Leonardo nos mostra uma mulher que posa e olha discreta e diretamente para o espaço que se desdobra diante dela. 

Podemos reconhecer nela a figura humana e a paisagem, a aparência geral da imagem tende ao naturalismo. Os elementos plásticos são organizados dentro de uma projeção visual ótica de tal modo que nada possa ser confundido, misturado ou complicado e a maneira de fazer a pintura também não nos estranha, já que a imagem se parece com o que estamos habituados a ver num retrato: alguém, em primeiro plano, que posa diante de um cenário que nos olha e se dá a ver. 
A imagem de Picasso é também um retrato feminino, uma pessoa também em primeiro plano. Nesse caso a configuração visual da imagem não corresponde ao que estamos habituados a ver no mundo natural. A imagem se quebra, deforma, distorce, no entanto, a figura revela tensão e esta tensão é mostrada pela forma como a imagem foi criada. As quebras, cortes e deformações tendem a produzir uma sensação de mal estar. O choro revelado por linhas, estrias, que caminham dos "olhos" escorrendo pela face emula o sofrimento. Mas não são só as lágrimas, são os fragmentos, os cortes rígidos e angulares que ocupam a imagem e a desmancham e contorcem numa desfiguração tensa. O modo fragmentário da obra gera tensão emocional. 
Comparando as duas podemos dizer que a de Da Vinci é mais contemplativa e a de Picasso nos parece mais afetiva na medida em que requer uma participação maior de análise para a compreensão do todo. 
Se tomarmos o percurso das questões históricas vamos recuperar informações das poéticas que ampararam o Renascimento Italiano e do Cubismo.Vamos descobrir que cada um desses momentos artísticos propunha modos de compreender e revelar o mundo e, conseqüentemente, modos diferentes de produzir sentido e significação embora as duas sejam Obras de Arte relevantes no contexto histórico, cada uma tem sua própria história... 
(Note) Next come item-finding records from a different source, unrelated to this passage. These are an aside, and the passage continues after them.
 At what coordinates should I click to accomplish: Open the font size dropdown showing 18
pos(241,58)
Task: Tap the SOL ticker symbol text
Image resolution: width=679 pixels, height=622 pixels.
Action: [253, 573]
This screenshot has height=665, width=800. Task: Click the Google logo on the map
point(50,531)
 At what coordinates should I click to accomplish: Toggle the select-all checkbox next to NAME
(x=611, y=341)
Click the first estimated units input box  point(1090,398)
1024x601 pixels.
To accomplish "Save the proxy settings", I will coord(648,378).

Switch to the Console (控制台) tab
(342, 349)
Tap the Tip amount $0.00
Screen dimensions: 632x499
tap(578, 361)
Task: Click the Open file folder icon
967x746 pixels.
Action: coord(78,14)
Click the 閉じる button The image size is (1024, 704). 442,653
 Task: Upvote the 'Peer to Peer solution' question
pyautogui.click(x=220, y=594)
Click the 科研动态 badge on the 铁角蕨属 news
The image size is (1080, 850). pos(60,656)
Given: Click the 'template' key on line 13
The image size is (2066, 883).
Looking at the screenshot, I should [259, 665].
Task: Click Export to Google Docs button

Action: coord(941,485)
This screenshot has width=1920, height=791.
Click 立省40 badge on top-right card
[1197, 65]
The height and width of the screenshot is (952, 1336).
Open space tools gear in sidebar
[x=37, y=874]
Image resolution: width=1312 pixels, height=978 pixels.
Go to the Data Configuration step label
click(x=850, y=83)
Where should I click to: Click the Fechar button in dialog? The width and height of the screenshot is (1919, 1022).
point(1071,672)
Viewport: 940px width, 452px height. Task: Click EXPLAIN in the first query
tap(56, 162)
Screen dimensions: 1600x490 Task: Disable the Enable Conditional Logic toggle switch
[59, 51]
Mas essa é uma outra história..
Agradeço a leitura e o compartilhamento.

2 comentários:

Raphael Alves disse...

Professor, da minha condição de leigo no assunto, eu diria, humildemente, que a resposta para "O que isso quer dizer?" está em cada um de nós. Lembro de sua primeira aula, na qual nos disse que as imagens existem em nós...
Certa vez, escrevi um texo "Causos, cousas e um comentário sobre Clapton" e uma penca de pessoas me perguntava o que eu quis dizer. Respondi com outro texto (ambos estão no blog) chama "Não me pergunte porque eu também não sei a resposta...". Acho que é isso: nossa "bagagem cultural" é que define o que enxergamos em uma obra, seja escrita, visual, ou até o que sentimos ao ouvir uma música...

delivia disse...

Muito interessante, na verdade sabemos as respostas, só não sabemos, as vezes, transmiti-las para as outras pessoas.